● **TASK TO COMPLETE**:
Copying starts at the line containing "You are a GUI" and stops after the last line of the records; each line is repeated exactly, and pictures are skipped.

___ DATA TO EXAMINE

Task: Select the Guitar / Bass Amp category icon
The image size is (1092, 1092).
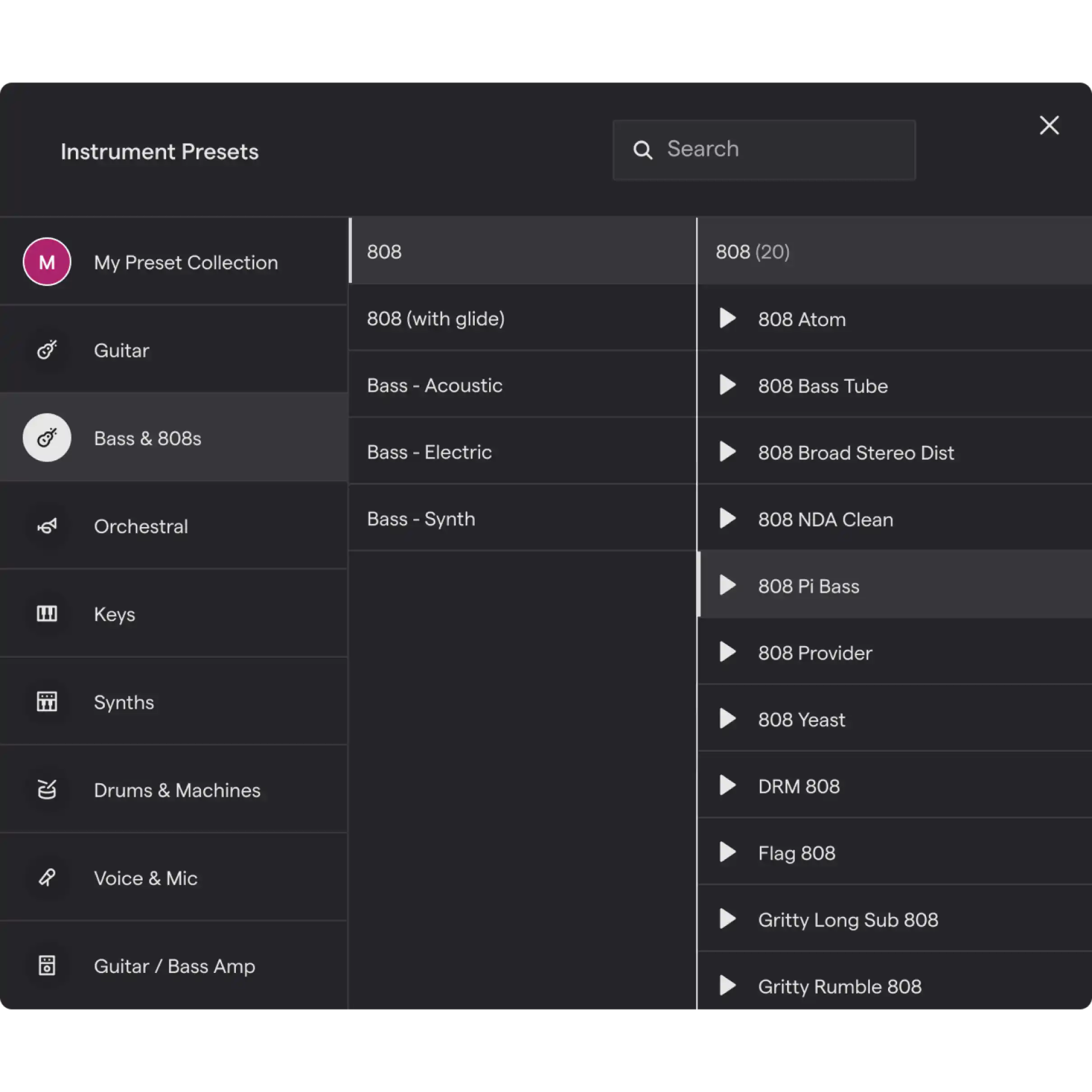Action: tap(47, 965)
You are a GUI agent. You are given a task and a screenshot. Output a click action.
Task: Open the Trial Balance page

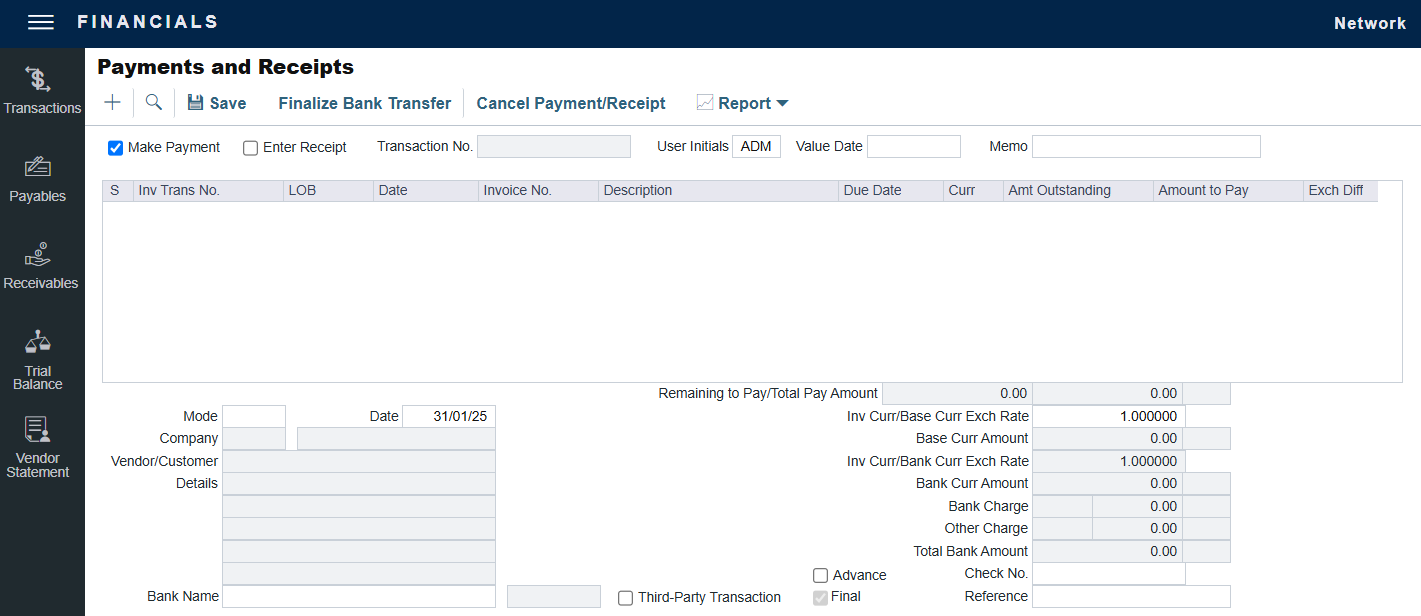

______

● **ANSWER FOR THE TASK**:
You are a GUI agent. You are given a task and a screenshot. Output a click action.
Task: Open the Trial Balance page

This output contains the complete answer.